[Data items]
# # # #
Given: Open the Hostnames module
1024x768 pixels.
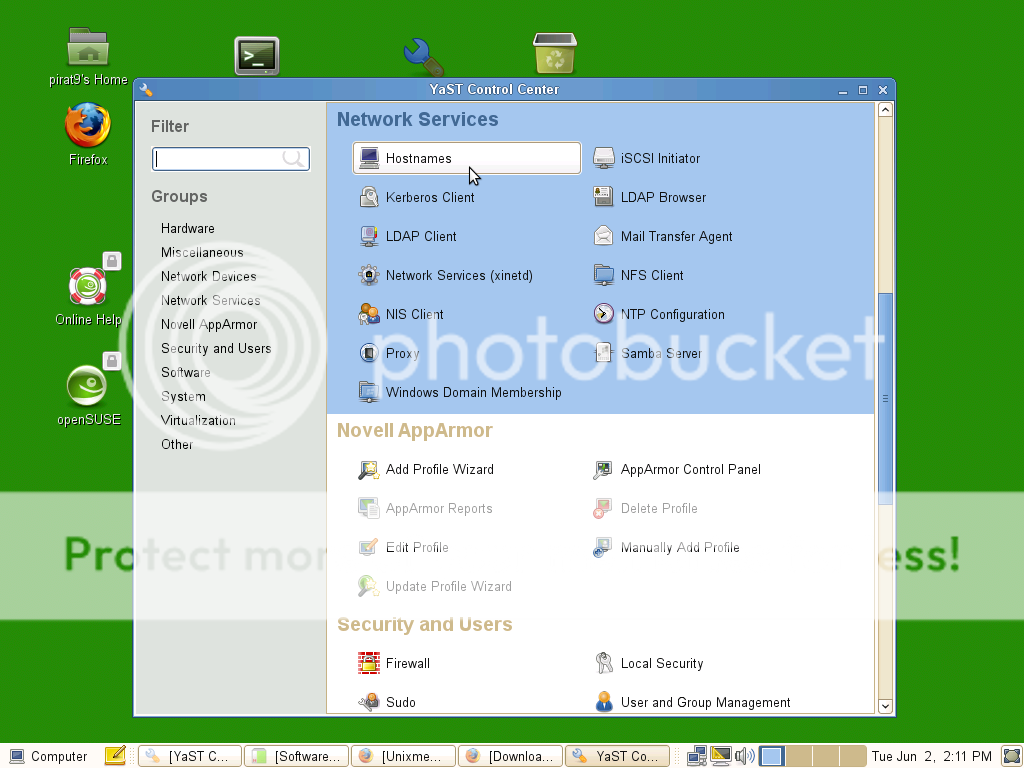Looking at the screenshot, I should [x=418, y=158].
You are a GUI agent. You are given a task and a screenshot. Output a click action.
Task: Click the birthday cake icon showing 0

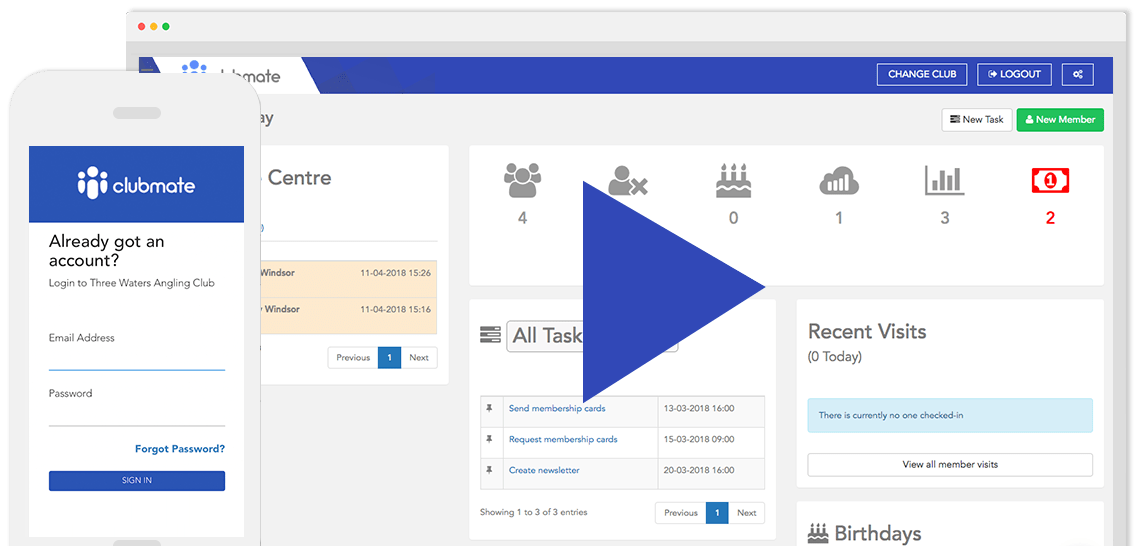pos(733,180)
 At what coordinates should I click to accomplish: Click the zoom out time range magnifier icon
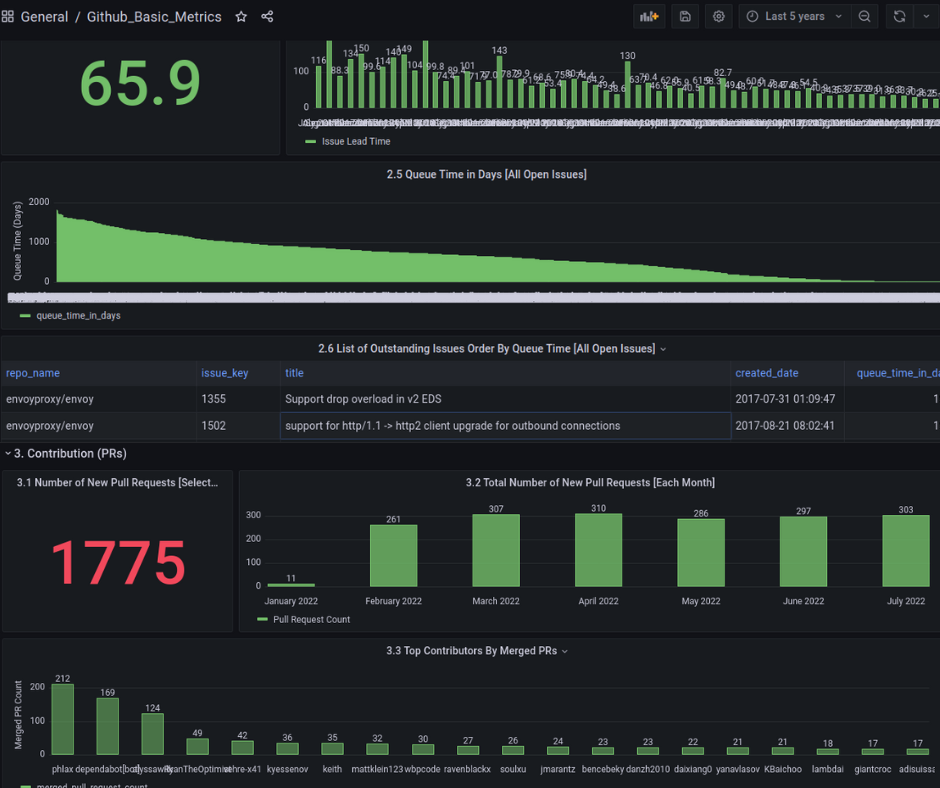click(x=865, y=16)
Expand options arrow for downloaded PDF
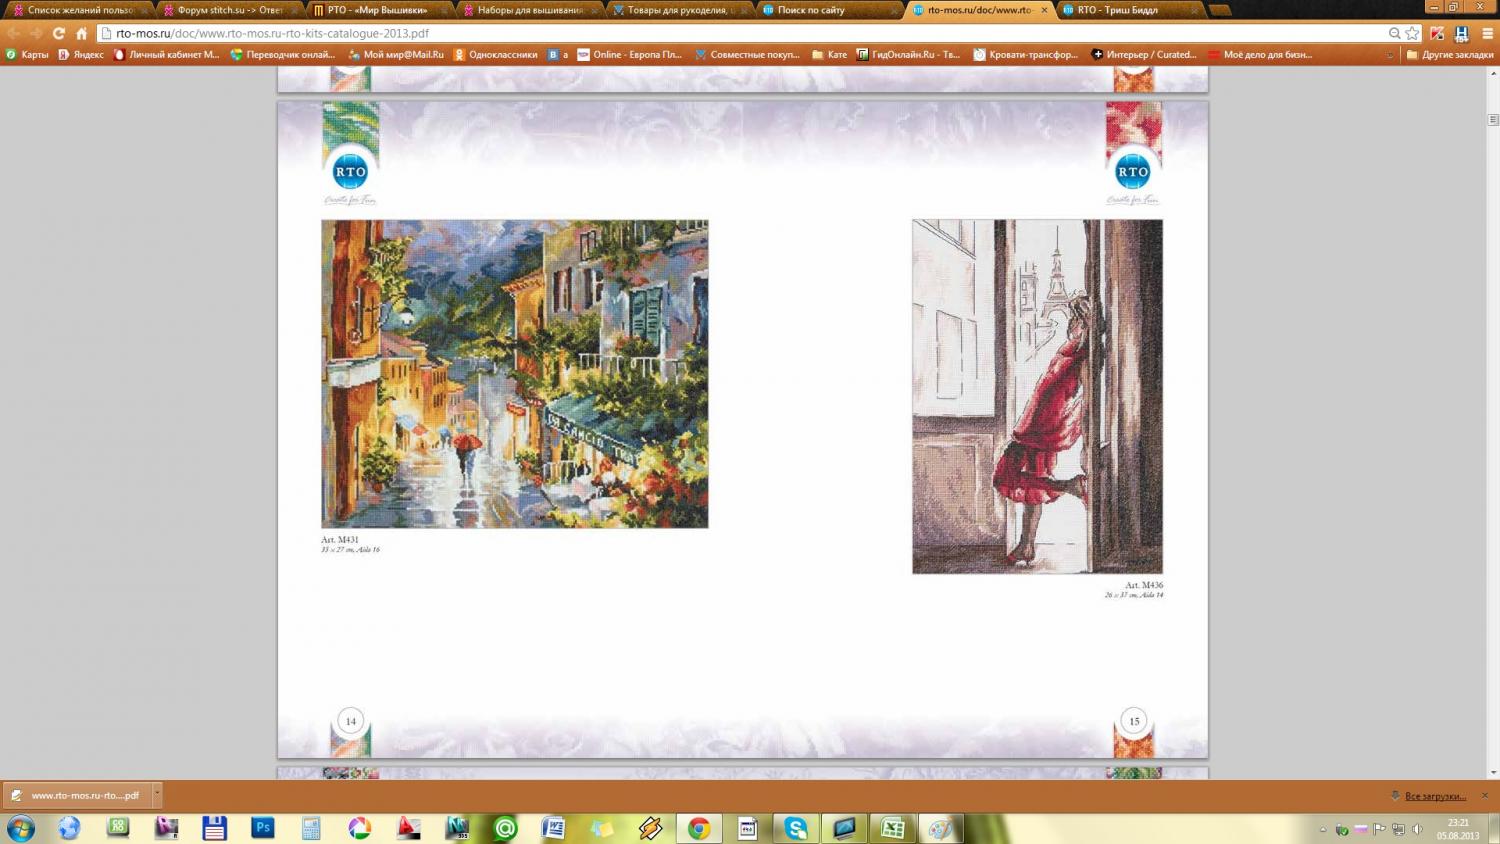The height and width of the screenshot is (844, 1500). [x=157, y=795]
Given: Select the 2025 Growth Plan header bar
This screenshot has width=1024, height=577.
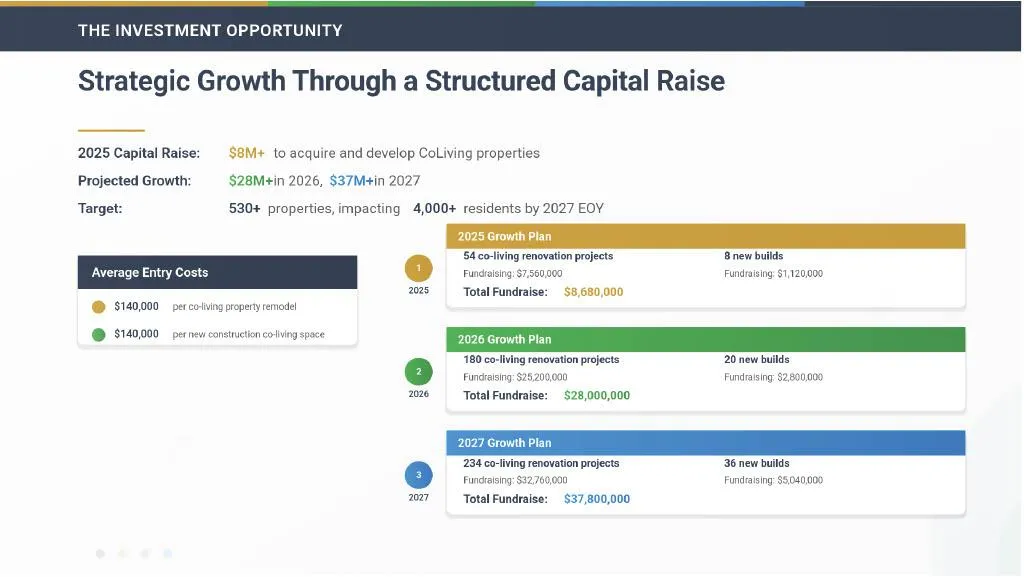Looking at the screenshot, I should pyautogui.click(x=705, y=236).
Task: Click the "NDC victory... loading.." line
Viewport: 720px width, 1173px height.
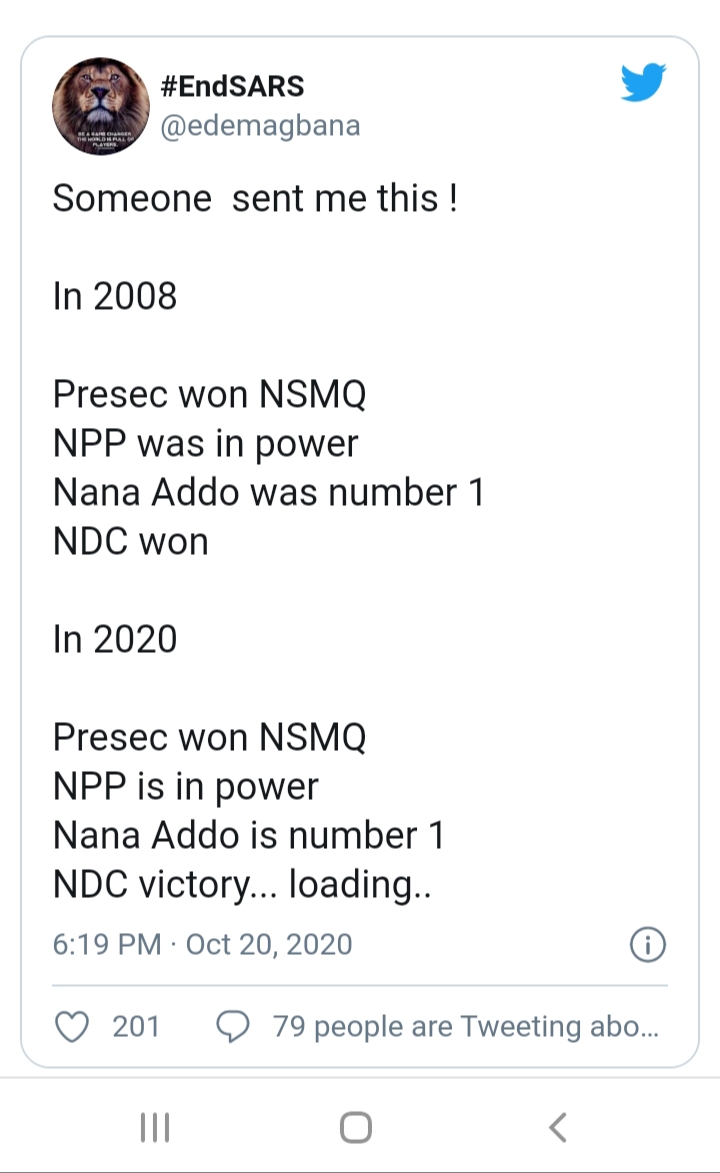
# # # #
-- To do --
The finished copy should match the data above word for word and contain no pictures.

-- Solution for this exercise --
Given: Open the Hostnames module
1024x768 pixels.
Looking at the screenshot, I should [x=418, y=158].
You are a GUI agent. You are given a task and a screenshot. Output a click action.
Task: Click the birthday cake icon showing 0

pos(733,180)
 At what coordinates should I click to accomplish: Click the zoom out time range magnifier icon
click(x=865, y=16)
Expand options arrow for downloaded PDF
The height and width of the screenshot is (844, 1500). [x=157, y=795]
Given: Select the 2025 Growth Plan header bar
This screenshot has width=1024, height=577.
Looking at the screenshot, I should pyautogui.click(x=705, y=236).
Task: Click the "NDC victory... loading.." line
Viewport: 720px width, 1173px height.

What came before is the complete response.